_DATA TO PROCESS_:
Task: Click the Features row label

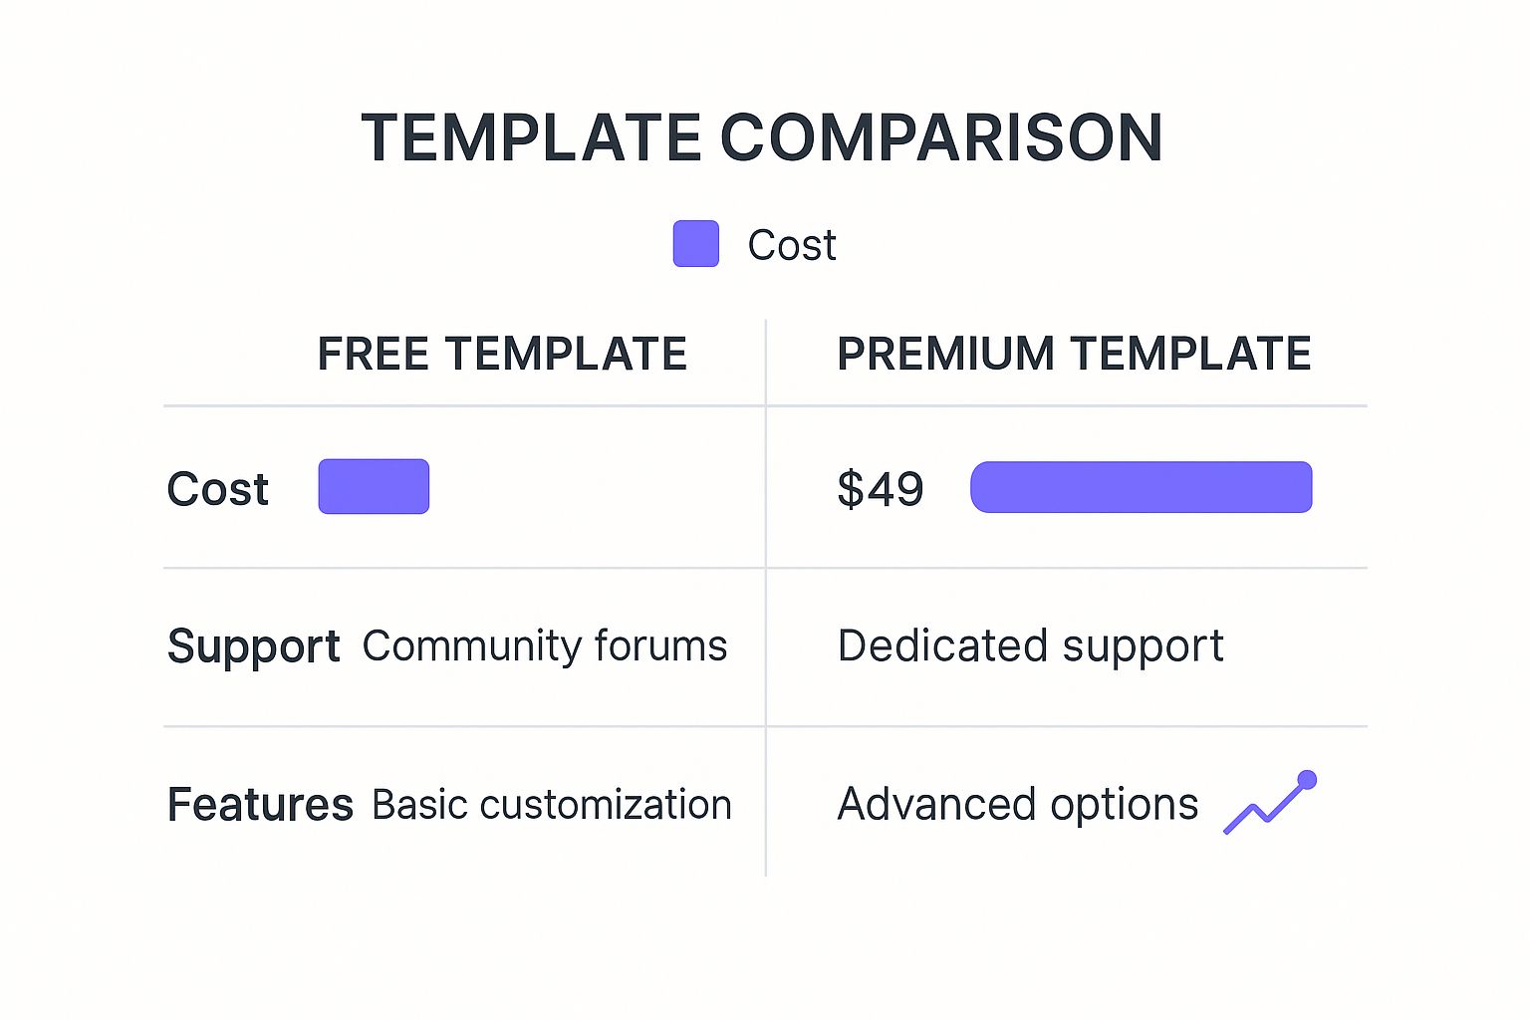Action: point(260,805)
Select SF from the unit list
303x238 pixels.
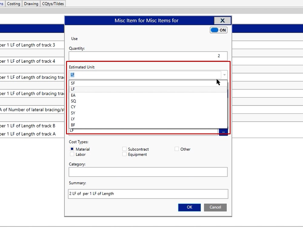[73, 83]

_GOAL OF THE EXERCISE_: Every entry above should be given again exactly, with no images included.

_REPLY TO THE TASK_:
Task: Click the Features row label

Action: point(260,805)
Select SF from the unit list
303x238 pixels.
[73, 83]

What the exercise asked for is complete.